CONSIGNE 1 — Relevez tous les titres d'œuvres d'Aragon mentionnés dans le texte sur le Dictionnaire consacré à Aragon.
CONSIGNE 2 — Transcrivez fidèlement le passage du texte sur le Dictionnaire consacré à Aragon qui commence aux mots « Le voici enfin » et s'arrête après « une justification indéniable. ».
CONSIGNE 3 — Reprenez le texte sur le Dictionnaire consacré à Aragon là où il s'arrête, et poursuivez-le.

++++ EXTRAIT CITÉ ++++

Le voici enfin publié, ce gros Dictionnaire lancé depuis au moins trois ans et qui regroupe, en deux volumes, 450 entrées traitées par soixante-deux contributeurs. La diversité des approches frappe, et elle est très éclairante : le kaléidoscope des vues ainsi prises sur une œuvre, et sur un homme, trouve dans la personnalité éclatée d’Aragon une justification indéniable.
J’avais moi-même, ouvrant le colloque de Cerisy « Aragon vivant », souligné à quel point la forme plurielle du colloque respectait, et au fond épousait, une écriture aussi richement bariolée, foisonnante, croisée, carnavalesque parfois… On n’approche bien Aragon qu’à plusieurs, ou en se divisant soi-même dans le tintamarre des jugements discordants, des langues, des attentes ou des cultures étrangères les unes aux autres. De sorte que les amoureux de cette œuvre n’y viennent pas pour les mêmes raisons, et qu’un amateur par exemple du surréalisme portera aux nues Le Paysan de Paris mais ne goûtera que médiocrement, ou rejettera avec mépris, les romans du Monde réel, tandis qu’un adepte du structuralisme, ou un philosophe formé dans la mouvance Lacan-Foucault-Derrida ne jurera que par Le Fou d’Elsa ou Blanche ou l’oubli… Et comment croire que Le Con d’Irène (titre non repris dans le Dictionnaire) et Les Yeux d’Elsa sont du même auteur ? Non seulement cette œuvre aura par son ampleur, sa durée, épousé notre siècle, mais elle en totalise les aventures, les tentations et les contradictions.
Un dictionnaire est comme un jeu de scrabble, personne, allant de lettre en lettre, n’enchaîne les mêmes phrases ou pensées, bien conforme en ceci à un auteur qui se réclamait, tour à tour et contradictoirement, de la fuite et de la suite dans les idées ! Place ici aux vagabondages, bienvenue aux babils, aux chocs, au désordre, au « déballez-moi ça » d’une écriture dégagée (quel paradoxe pour un auteur tellement engagé, et solidaire jusqu’à sa mort d’un Parti) ; merci à une allure plus que d’autres cavalière. La suite alphabétique éparpille et ventile en quelques centaines de petits blocs scintillants la statue d’un auteur qui passa sa vie à se construire et se déconstruire. À vous de jouer et d’entrer dans ce mouvement (le contraire d’un monument), que ce contradictionnaire entretient ou fouette ! Le lecteur d’Aragon y prendra à le suivre (ou à le perdre) une splendide leçon sur les méandres dont une âme est capable, sur la complexité et la beauté d’une parole quand elle couvre tant de registres, quand elle donne à toucher tellement de réel. La masse critique ici comprimée nourrit les jubilations de la trouvaille, elle relance l’arabesque de la création.

++++ CONTENU DES DONNÉES ++++

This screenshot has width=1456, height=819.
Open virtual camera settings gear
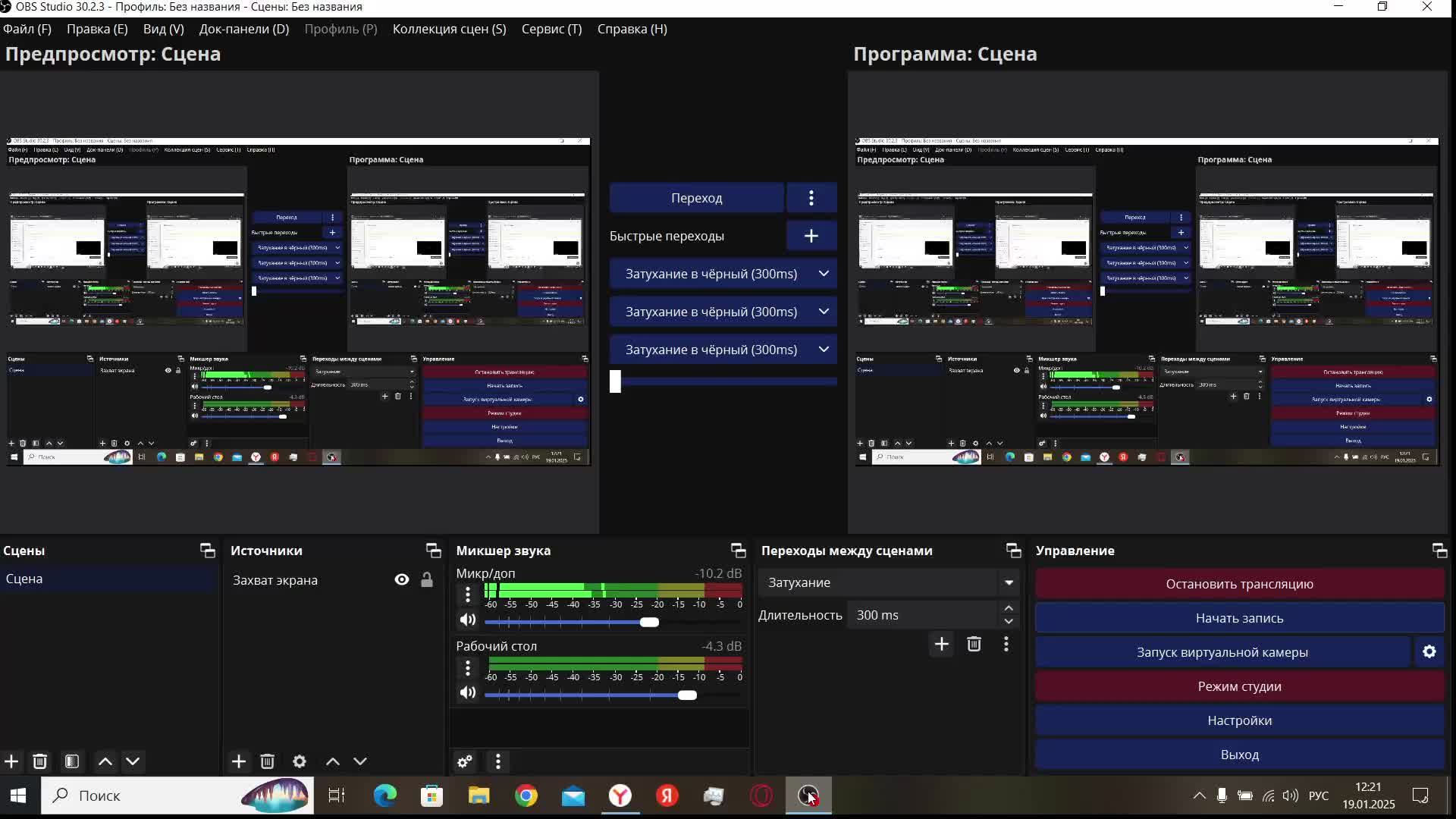[x=1429, y=652]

++++

RÉPONSE 1 —
Le Paysan de Paris
Le Monde réel
Le Fou d'Elsa
Blanche ou l'oubli
Le Con d'Irène
Les Yeux d'Elsa

RÉPONSE 2 —
Le voici enfin publié, ce gros Dictionnaire lancé depuis au moins trois ans et qui regroupe, en deux volumes, 450 entrées traitées par soixante-deux contributeurs. La diversité des approches frappe, et elle est très éclairante : le kaléidoscope des vues ainsi prises sur une œuvre, et sur un homme, trouve dans la personnalité éclatée d’Aragon une justification indéniable.

RÉPONSE 3 —
Il est donc souhaitable que ce merveilleux, ce scrupuleux assemblage dû à deux chercheuses bien connues des cercles aragoniens, Nathalie Piégay et Josette Pintueles (avec la collaboration de Fernand Salzmann), connaisse une large circulation : quelle publication précédente d’envergure pourrait rivaliser avec celle-ci ? Hélas, le prix de lancement de l’ouvrage, 99 € jusqu’à l’été, 120 ou 130 ensuite, ne pourra que plomber, qu’interdire sa diffusion. Quelques dizaines de bibliothèques l’achèteront, mais combien de particuliers ? Il faut parler ici de la politique éditoriale de la maison Champion, en signalant bien fort qu’elle ne paye pas ses auteurs : rédacteur moi-même de 37 entrées, dont certaines plutôt copieuses, je ne touche rien. On me consent l’envoi d’un exemplaire (un seul), que je viens de recevoir ; renseignement pris auprès de Bernard Vasseur, qui a rédigé moins de cinq articles, il n’a même pas droit au papier et doit se contenter de la version numérique. Pire, ni Josette ni Nathalie n’ont touché le moindre centime ! Alors que tout le travail éditorial reposait sur elles (d’où pas mal de coquilles que j’ai déjà relevées et qu’une maison sérieuse, c’est-à-dire pratiquant la relecture au lieu de s’en remettre pour cela aux auteurs, aurait évitées). À combien d’exemplaires ce Dictionnaire est-il tiré ? Opacité totale. Champion ne semble pas davantage s’intéresser à l’envoi de services de presse, et la « promotion » s’annonce nulle. Pourtant, une mystérieuse « fondation Schmidheiny » est remerciée en page de garde pour son soutien : il est permis de se demander où va l’argent, et comment cette maison est gérée. A la manière des poussièreuses Presses universitaires d’un autre âge, où un mandarin local imposait ses choix qui se trouvaient achetés… par la bibliothèque de la même université ?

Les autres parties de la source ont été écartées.